Task statement — This task calls for every line of the material to be output verbatim.

Data extract —
◇ ◇ ◇ ◇ ◇

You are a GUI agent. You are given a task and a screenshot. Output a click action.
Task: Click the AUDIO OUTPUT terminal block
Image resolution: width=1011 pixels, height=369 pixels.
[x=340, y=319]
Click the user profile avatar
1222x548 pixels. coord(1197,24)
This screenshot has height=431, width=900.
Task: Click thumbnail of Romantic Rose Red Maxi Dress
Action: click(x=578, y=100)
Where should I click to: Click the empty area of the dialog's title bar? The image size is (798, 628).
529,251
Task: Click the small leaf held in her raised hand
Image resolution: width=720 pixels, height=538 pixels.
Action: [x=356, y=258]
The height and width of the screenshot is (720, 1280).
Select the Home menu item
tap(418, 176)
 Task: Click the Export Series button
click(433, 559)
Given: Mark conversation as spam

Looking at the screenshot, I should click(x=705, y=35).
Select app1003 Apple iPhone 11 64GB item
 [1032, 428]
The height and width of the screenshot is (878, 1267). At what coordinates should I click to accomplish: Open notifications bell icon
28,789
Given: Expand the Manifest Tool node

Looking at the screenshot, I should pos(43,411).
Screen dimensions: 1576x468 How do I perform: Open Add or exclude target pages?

◇ ◇ ◇ ◇ ◇

Written answer —
You are a GUI agent. You are given a task and a screenshot. Output a click action.
Task: Click the AUDIO OUTPUT terminal block
Image resolution: width=1011 pixels, height=369 pixels.
[x=340, y=319]
Click the user profile avatar
1222x548 pixels. coord(1197,24)
This screenshot has height=431, width=900.
Task: Click thumbnail of Romantic Rose Red Maxi Dress
Action: click(x=578, y=100)
Where should I click to: Click the empty area of the dialog's title bar? The image size is (798, 628).
529,251
Task: Click the small leaf held in her raised hand
Image resolution: width=720 pixels, height=538 pixels.
Action: [x=356, y=258]
The height and width of the screenshot is (720, 1280).
Select the Home menu item
tap(418, 176)
 Task: Click the Export Series button
click(433, 559)
Given: Mark conversation as spam

Looking at the screenshot, I should click(x=705, y=35).
Select app1003 Apple iPhone 11 64GB item
 [1032, 428]
The height and width of the screenshot is (878, 1267). At what coordinates should I click to accomplish: Open notifications bell icon
28,789
Given: Expand the Manifest Tool node

Looking at the screenshot, I should pos(43,411).
Screen dimensions: 1576x468 How do I perform: Open Add or exclude target pages?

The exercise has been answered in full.